Document extract
[Start]
The term fashion is defined as a popular or the latest style of clothing, hair, decoration, or behaviour. When one speaks of fashion and branded products, what instantly comes to our mind are the cuts, designs, price tags, and our budget, and thereafter the plethora of markets all over the world that provide the first copy of these branded items. The word ‘Fashion’ – by itself gives immense pleasure to our senses, such that when a brand name is added to the product it not only gives a sense of pride to the owner but also becomes a subject of envy for others. Speaking of bags, who would not love to have a Louis Vuitton? Similarly, every bride in an Indian wedding dreams of a Manish Malhotra or Sabyasachi outfit. Fashion is an ever-evolving industry where designs, colours, hues, etc. are constantly changing, revolving around various themes,  and keep evolving be it on clothing, hair, decoration, or accessories. 

In the fierce fashion industry, there is not only a constant demand for new products but there also is fierce demand for a new trend that could be copied. In view thereof, it becomes necessary to protect the rights ingrained in the creativity; be it colour, prints, material, etc. which comes within the definition of “Intellectual property.” In this chapter, we will look at various laws that the fashion industry can deploy to protect and safeguard the different intellectual property rights and preserve its goodwill in the market.

What’s an IP?

IP is the abbreviation for Intellectual property. Intellectual property is an intangible asset of a legal person or entity. It is the outcome of the person’s intellect, creativity, ideas, inventions, conceptions, etc. Non-significant a few years ago; intellectual property of late has gained significance owing to the goodwill and revenue it generates for the business houses.
[End]
Records for locating displayed items
[Start]
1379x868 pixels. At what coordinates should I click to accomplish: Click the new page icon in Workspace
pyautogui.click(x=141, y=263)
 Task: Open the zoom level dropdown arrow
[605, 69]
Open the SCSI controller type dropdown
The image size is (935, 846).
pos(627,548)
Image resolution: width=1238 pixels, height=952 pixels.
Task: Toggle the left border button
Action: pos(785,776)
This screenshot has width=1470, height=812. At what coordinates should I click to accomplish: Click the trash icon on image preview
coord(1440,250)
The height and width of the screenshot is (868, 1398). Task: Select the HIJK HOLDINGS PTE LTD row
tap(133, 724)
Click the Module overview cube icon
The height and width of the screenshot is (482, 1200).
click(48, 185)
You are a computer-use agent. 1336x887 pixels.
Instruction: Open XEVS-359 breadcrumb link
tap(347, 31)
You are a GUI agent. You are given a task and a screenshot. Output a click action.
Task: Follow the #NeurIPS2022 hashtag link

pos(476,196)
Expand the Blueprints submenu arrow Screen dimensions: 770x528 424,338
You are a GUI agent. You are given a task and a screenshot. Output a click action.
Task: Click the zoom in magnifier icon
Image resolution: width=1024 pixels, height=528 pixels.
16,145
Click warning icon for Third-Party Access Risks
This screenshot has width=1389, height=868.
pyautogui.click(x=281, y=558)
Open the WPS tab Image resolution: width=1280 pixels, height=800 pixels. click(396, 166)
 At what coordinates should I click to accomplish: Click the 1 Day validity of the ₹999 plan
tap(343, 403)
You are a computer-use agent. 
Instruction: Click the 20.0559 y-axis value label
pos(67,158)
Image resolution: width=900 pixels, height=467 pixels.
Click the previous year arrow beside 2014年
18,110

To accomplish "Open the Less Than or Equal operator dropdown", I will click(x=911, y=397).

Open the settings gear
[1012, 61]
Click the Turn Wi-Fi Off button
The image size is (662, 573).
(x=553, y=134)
[End]
What is asked
Can you carry the passage on fashion and intellectual property forward from its last sentence? You can leave the records aside; they play no part here.

Answer to the problem
Intellectual property rights may be broadly divided into the following:

  1. Trademark,
  2. Copyrights,
  3. Industrial designs, 
  4. Patents.

Apart from the above, there are also;

  1. Geographical indication,
  2. Traditional know-how,
  3. Trade secrets,

According to World Intellectual Property Rights Organisation for short WIPO, ‘Intellectual Property’ refers to creations of the mind, such as inventions; literary and artistic works; designs; and symbols, names, and images used in commerce.

Fashion and IP

As stated above, fashion is an industry that is constantly changing and evolving. It encompasses every walk of life and not just clothing, electronic gadgets. etc. It’s an industry in itself and contributes to the world economy. In terms of revenue, the fashion industry contributes about 2% to the world’s gross domestic product which roughly translates to about 3,000 billion dollars a year. However, much of the revenue of this fashion industry is eroded due to the counterfeit and knock-offs of these products. This industry is therefore facing a huge loss in its income and revenue because of the illegal and rampant copying of the products and merchandise. The Organisation for Economic Co-operation and Development (“OECD”) and the European Union Intellectual Property Office (“EUIPO”) in 2019 published a joint report titled “Trends in Trade in Counterfeit and Pirated Goods”, which stated that the value of imported fake goods worldwide topped $509 billion based on 2016 customs seizure data, up from $461 billion in 2013, the latter represents 2.5% of world trade.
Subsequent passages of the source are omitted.